Pierpaolo Trimboli, Amos Colombo, Lorenzo Ruinelli, Andrea Leoncini
Abstract
Open AccessBackground: There is an ongoing project to create an international Thyroid Imaging Reporting And Data System (I-TIRADS) to harmonize the terminology of guidelines for reporting thyroid ultrasonography. As artificial intelligence (AI) has been gaining increasing attention also in the thyroid field, achieving solid information about the consistency of AI in interpreting the TIRADS terminology is relevant before the I-TIRADS is published. The present study aimed to examine the issue of AI when interpreting the TIRADS terminology to describe thyroid nodules (TNs).
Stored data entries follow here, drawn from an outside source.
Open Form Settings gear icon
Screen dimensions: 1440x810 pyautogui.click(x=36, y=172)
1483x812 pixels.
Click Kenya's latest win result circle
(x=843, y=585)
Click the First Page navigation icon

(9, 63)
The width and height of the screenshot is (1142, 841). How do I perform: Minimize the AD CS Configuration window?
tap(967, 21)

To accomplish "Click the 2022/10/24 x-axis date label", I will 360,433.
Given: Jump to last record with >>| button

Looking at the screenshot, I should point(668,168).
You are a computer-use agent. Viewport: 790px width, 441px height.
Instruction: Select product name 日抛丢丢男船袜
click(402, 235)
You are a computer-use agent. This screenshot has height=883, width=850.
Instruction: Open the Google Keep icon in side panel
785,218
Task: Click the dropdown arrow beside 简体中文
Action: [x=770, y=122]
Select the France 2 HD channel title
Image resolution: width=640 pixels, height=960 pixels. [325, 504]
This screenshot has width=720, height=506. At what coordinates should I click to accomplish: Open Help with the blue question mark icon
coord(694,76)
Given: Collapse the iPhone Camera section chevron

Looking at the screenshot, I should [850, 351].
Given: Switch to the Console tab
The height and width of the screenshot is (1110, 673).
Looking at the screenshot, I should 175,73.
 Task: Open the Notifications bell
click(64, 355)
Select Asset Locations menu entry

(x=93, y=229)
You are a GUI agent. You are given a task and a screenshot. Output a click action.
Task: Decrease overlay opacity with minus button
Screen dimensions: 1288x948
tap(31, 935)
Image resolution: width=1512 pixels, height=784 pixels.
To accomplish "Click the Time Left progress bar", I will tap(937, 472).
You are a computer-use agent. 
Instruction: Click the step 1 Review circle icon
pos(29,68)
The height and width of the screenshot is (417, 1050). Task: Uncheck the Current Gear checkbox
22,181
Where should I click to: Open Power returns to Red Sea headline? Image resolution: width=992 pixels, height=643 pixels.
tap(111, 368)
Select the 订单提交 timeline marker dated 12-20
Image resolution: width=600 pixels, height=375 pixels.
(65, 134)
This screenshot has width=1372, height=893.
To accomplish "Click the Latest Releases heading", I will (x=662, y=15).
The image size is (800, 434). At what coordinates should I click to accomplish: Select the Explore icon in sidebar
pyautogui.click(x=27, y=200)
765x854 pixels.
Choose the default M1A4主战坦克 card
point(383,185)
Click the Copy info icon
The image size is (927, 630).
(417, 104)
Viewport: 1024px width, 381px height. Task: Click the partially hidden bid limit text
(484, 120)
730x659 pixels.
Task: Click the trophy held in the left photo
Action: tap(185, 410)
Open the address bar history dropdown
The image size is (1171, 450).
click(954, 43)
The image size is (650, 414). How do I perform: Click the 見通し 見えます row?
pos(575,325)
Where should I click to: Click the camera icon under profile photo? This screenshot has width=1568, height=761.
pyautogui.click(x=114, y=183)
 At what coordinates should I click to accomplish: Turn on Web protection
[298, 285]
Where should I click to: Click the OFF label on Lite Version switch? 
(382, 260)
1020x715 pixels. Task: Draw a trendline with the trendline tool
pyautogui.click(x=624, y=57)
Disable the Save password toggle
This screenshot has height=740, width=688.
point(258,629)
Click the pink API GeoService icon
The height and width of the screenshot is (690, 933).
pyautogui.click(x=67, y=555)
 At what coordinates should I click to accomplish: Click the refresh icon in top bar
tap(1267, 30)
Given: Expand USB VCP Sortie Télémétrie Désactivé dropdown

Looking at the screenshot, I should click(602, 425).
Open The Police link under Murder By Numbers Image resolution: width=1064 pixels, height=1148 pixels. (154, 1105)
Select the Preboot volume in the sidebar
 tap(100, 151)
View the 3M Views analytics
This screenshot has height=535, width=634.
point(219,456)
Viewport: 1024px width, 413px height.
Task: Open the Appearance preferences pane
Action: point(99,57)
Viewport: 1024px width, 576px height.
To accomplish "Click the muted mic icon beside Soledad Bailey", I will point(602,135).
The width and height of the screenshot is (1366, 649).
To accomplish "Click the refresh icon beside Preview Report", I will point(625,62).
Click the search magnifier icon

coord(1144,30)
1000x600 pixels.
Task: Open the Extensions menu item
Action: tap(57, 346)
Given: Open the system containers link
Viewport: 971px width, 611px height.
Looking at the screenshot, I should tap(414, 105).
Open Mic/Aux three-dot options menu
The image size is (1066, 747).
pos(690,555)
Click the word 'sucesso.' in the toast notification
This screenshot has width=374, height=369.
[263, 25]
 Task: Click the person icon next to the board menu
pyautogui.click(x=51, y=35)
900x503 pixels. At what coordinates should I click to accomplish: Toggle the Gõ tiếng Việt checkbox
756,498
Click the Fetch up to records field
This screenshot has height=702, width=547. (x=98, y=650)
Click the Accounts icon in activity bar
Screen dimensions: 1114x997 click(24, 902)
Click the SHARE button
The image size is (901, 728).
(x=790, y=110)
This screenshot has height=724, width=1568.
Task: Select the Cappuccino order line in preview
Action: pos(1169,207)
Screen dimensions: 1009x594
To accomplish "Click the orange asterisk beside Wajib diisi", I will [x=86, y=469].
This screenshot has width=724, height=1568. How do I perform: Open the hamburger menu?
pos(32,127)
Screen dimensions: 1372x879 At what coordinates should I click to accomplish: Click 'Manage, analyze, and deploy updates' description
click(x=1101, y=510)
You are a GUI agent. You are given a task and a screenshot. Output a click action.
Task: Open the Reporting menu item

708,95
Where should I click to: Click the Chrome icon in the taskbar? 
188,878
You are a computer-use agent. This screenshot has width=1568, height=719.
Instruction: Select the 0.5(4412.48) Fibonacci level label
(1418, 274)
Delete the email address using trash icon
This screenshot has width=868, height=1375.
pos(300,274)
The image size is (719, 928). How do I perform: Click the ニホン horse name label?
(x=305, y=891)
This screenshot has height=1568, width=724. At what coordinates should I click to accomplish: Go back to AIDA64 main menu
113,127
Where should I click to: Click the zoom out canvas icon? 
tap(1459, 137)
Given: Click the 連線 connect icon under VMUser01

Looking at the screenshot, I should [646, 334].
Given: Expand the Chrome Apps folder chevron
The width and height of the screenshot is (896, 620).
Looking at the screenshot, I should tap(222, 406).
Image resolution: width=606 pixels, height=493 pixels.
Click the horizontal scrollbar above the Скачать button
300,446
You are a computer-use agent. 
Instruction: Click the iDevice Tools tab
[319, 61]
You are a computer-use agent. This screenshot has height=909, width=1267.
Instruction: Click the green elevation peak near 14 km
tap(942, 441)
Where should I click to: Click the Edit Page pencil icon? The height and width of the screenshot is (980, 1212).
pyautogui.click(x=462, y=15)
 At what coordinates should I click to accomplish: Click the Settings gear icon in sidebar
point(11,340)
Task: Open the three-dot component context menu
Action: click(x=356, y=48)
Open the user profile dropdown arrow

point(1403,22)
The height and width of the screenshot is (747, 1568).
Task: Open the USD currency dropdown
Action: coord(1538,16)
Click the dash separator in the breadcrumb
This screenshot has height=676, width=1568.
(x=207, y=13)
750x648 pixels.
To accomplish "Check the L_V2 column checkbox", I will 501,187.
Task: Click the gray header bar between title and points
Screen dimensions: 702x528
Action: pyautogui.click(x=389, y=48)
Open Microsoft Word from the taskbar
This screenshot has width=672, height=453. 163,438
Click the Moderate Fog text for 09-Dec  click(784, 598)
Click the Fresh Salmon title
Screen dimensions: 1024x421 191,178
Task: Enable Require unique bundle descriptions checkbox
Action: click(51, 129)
Methods: Three TIRADSs from the USA (ACR-TIRADS), Europe (EU-TIRADS), and Asia (K-TIRADS) were considered. The most popular AI, such as ChatGPT, was tested. All possible combinations of terms of the three TIRADSs were performed. Results: 2592 cases were included. With the ACR-TIRADS lexicon, there was a slightly significant difference between systems (p = 0.0494) which was attributed to variations between ACR- and EU-TIRADS (p = 0.0099). With the EU-TIRADS lexicon, there was a significant difference between systems (p < 0.0001) with a significant result between EU- and ACR-TIRADS (p = 0.0003). Using the K-TIRADS terminology, no significant difference was observed (p = 0.7954). The intraobserver agreement of ChatGPT was moderate with the best values (from 0.55 to 0.60) with the K-TIRADS lexicon. Conclusions: ChatGPT interprets the TIRADS lexicon but with variations when it is asked to assess TNs according to one TIRADS using the terminology of another TIRADS. Clinical operators as well as patients should also be aware of these novel data.